*** Opening Data extract ***

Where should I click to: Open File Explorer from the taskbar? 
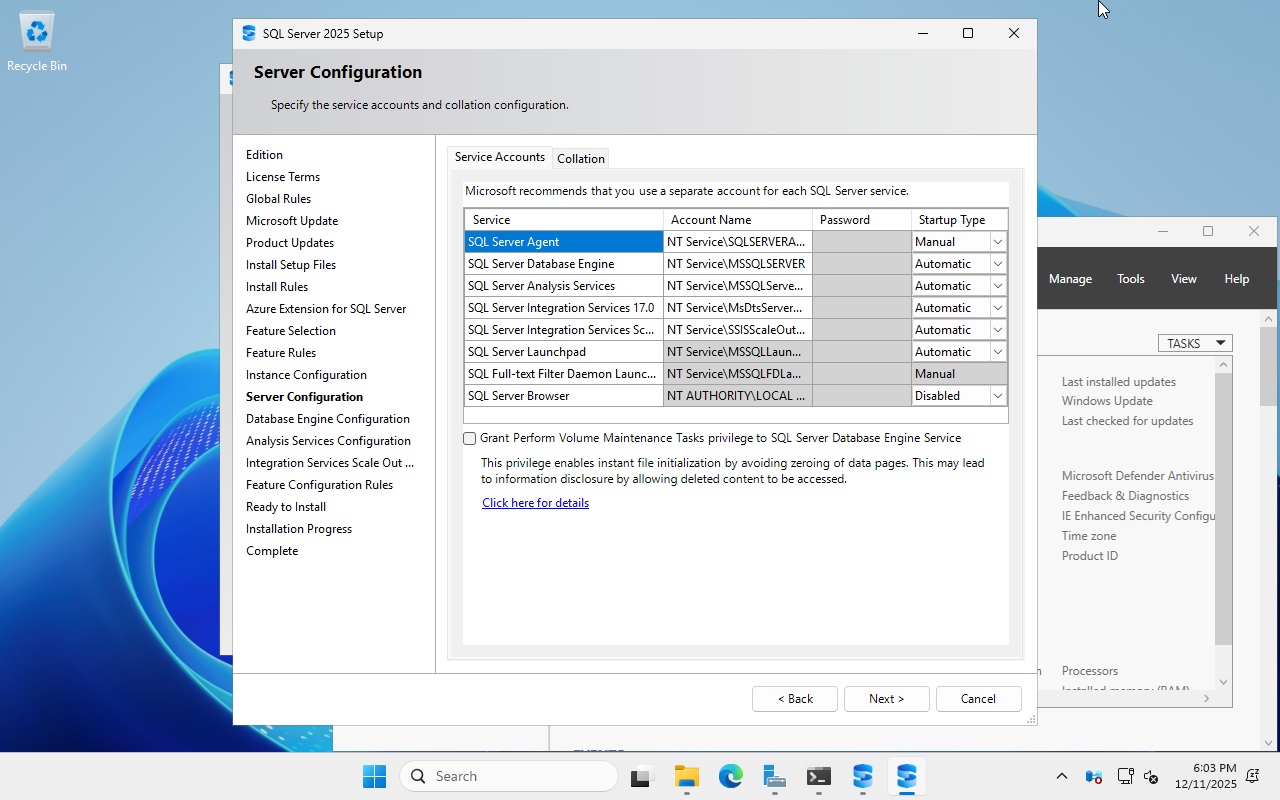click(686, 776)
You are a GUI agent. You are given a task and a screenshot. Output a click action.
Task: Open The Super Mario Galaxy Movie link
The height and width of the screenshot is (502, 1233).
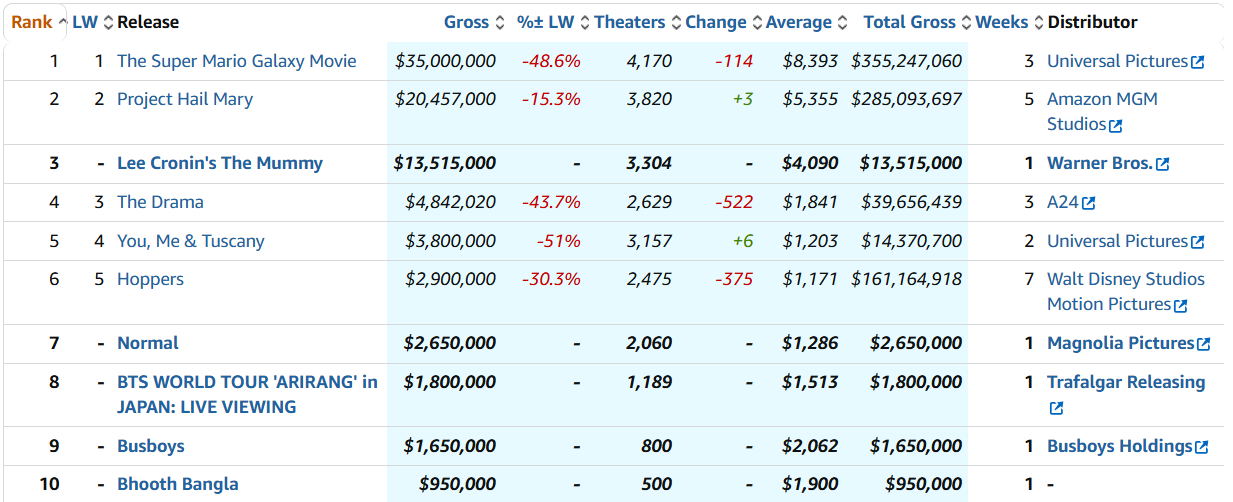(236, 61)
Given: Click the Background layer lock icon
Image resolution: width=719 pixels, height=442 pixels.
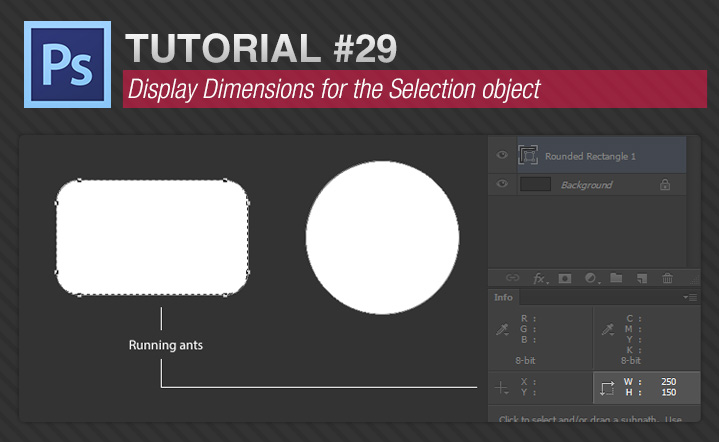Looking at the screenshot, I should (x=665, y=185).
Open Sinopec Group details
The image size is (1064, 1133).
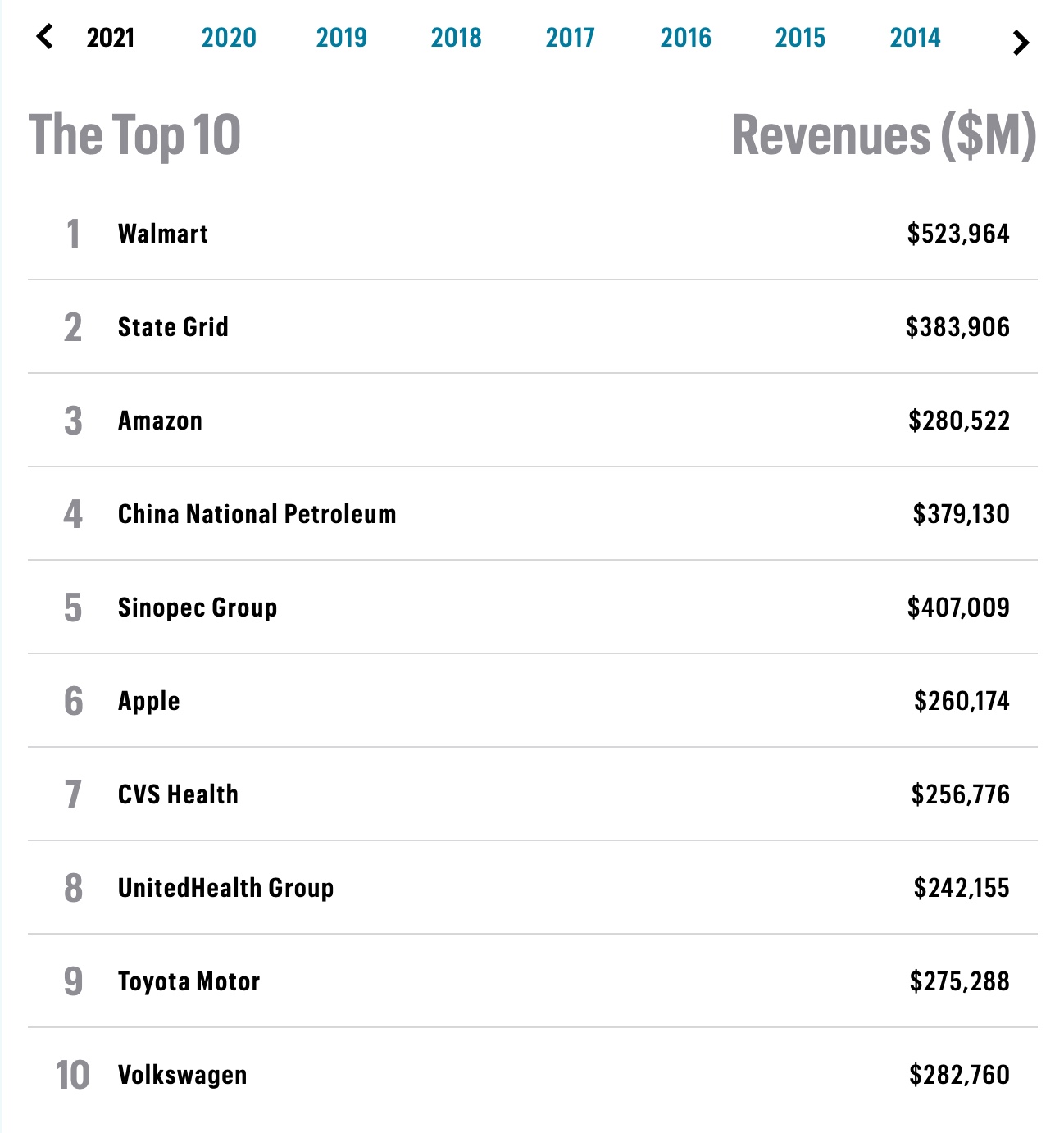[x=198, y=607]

*** Closing Data extract ***
*** Opening Data extract ***

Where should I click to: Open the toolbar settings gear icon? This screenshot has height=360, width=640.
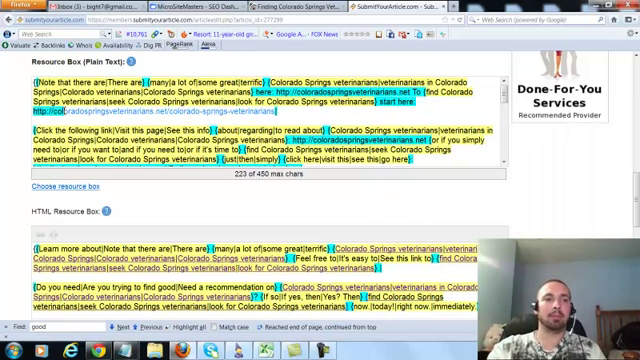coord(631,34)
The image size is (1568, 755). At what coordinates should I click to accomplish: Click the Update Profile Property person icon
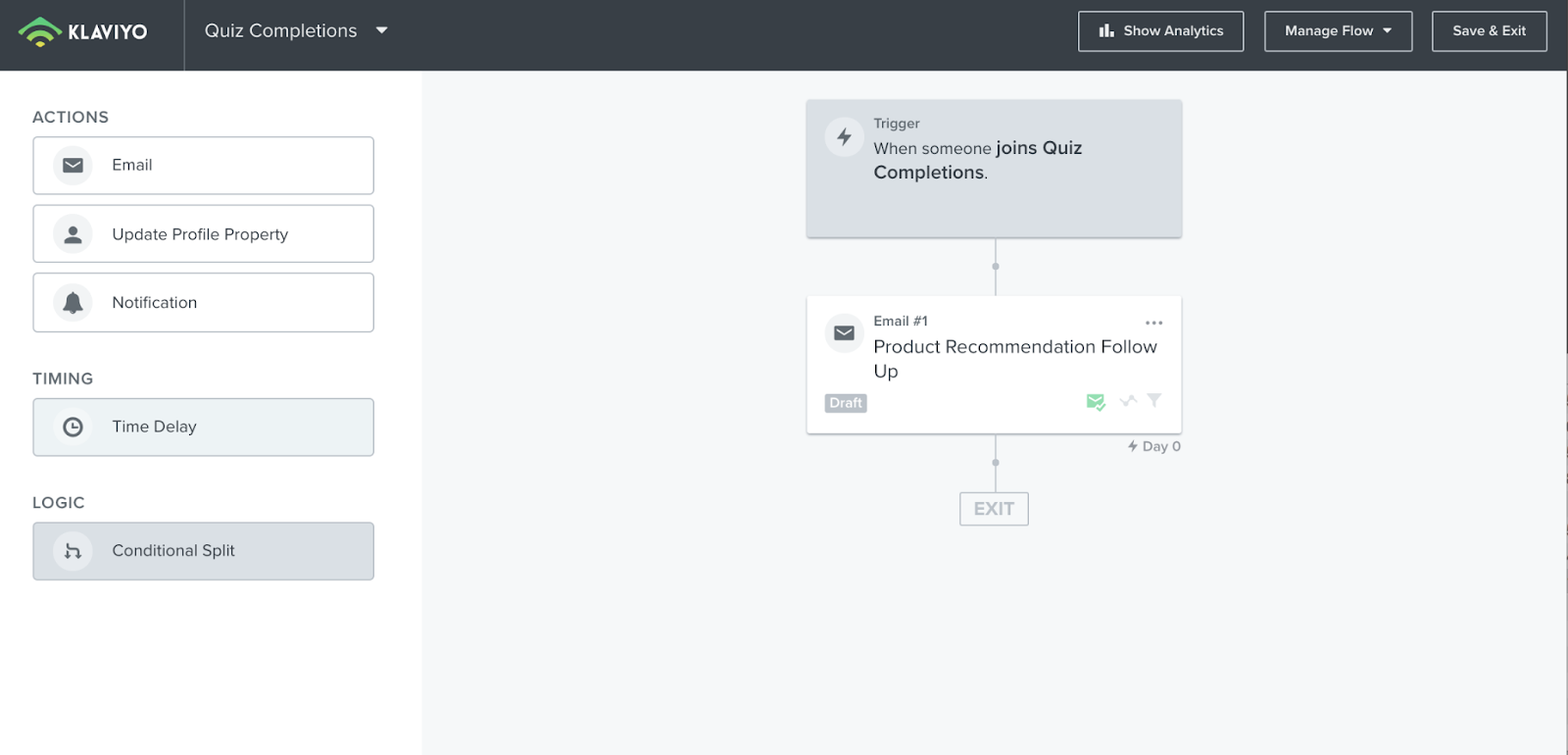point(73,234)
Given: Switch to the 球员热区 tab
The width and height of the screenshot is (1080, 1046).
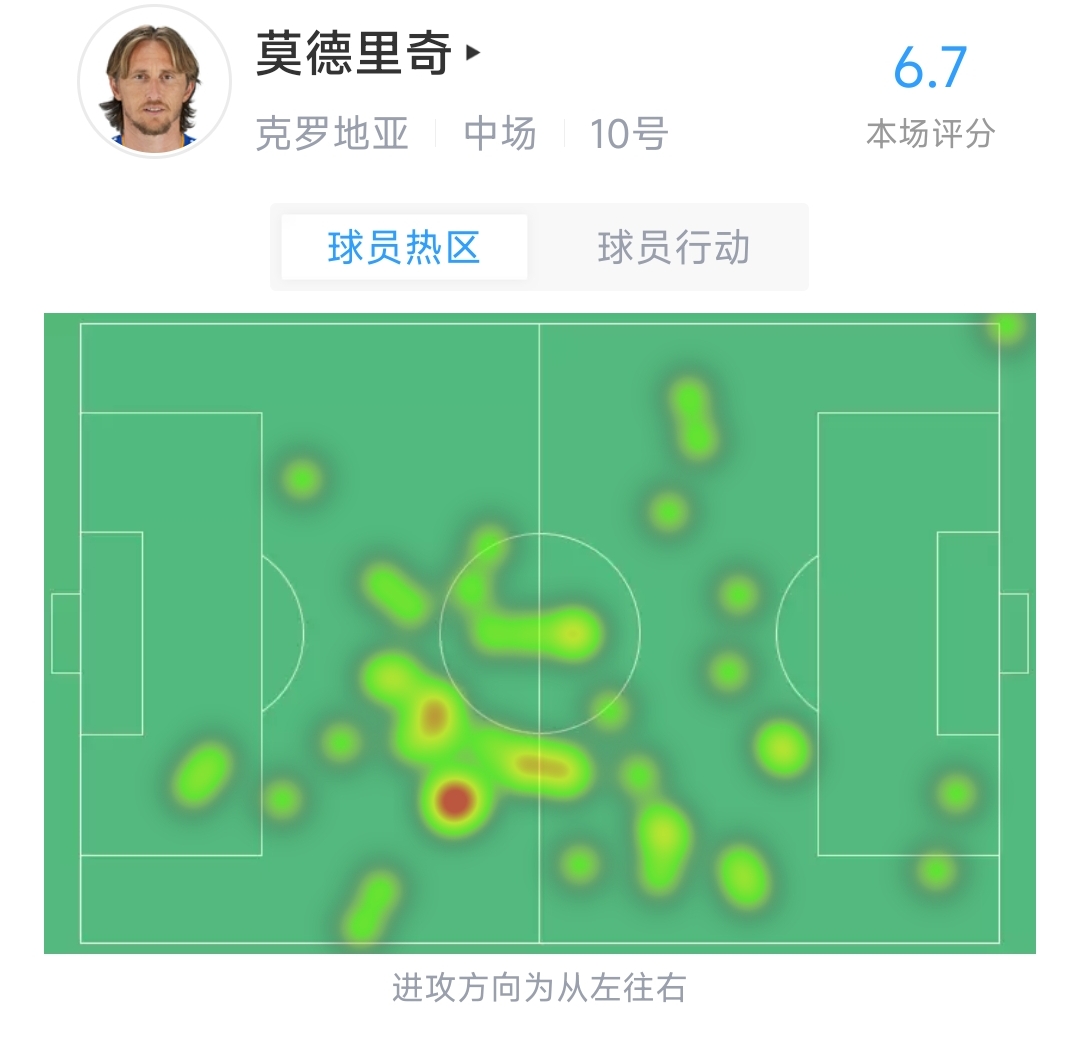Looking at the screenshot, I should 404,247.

*** Closing Data extract ***
*** Opening Data extract ***

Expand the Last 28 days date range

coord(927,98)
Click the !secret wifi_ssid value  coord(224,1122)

*** Closing Data extract ***

Task objective. Out of the records above, set down only the lines from the one that contains "Where should I click to: Open the" through the one that contains "Given: Switch to the 球员热区 tab", unchanged and without the pictures.

Solved problem.
Where should I click to: Open the toolbar settings gear icon? This screenshot has height=360, width=640.
coord(631,34)
The image size is (1568, 755). At what coordinates should I click to accomplish: Click the Update Profile Property person icon
point(73,234)
Given: Switch to the 球员热区 tab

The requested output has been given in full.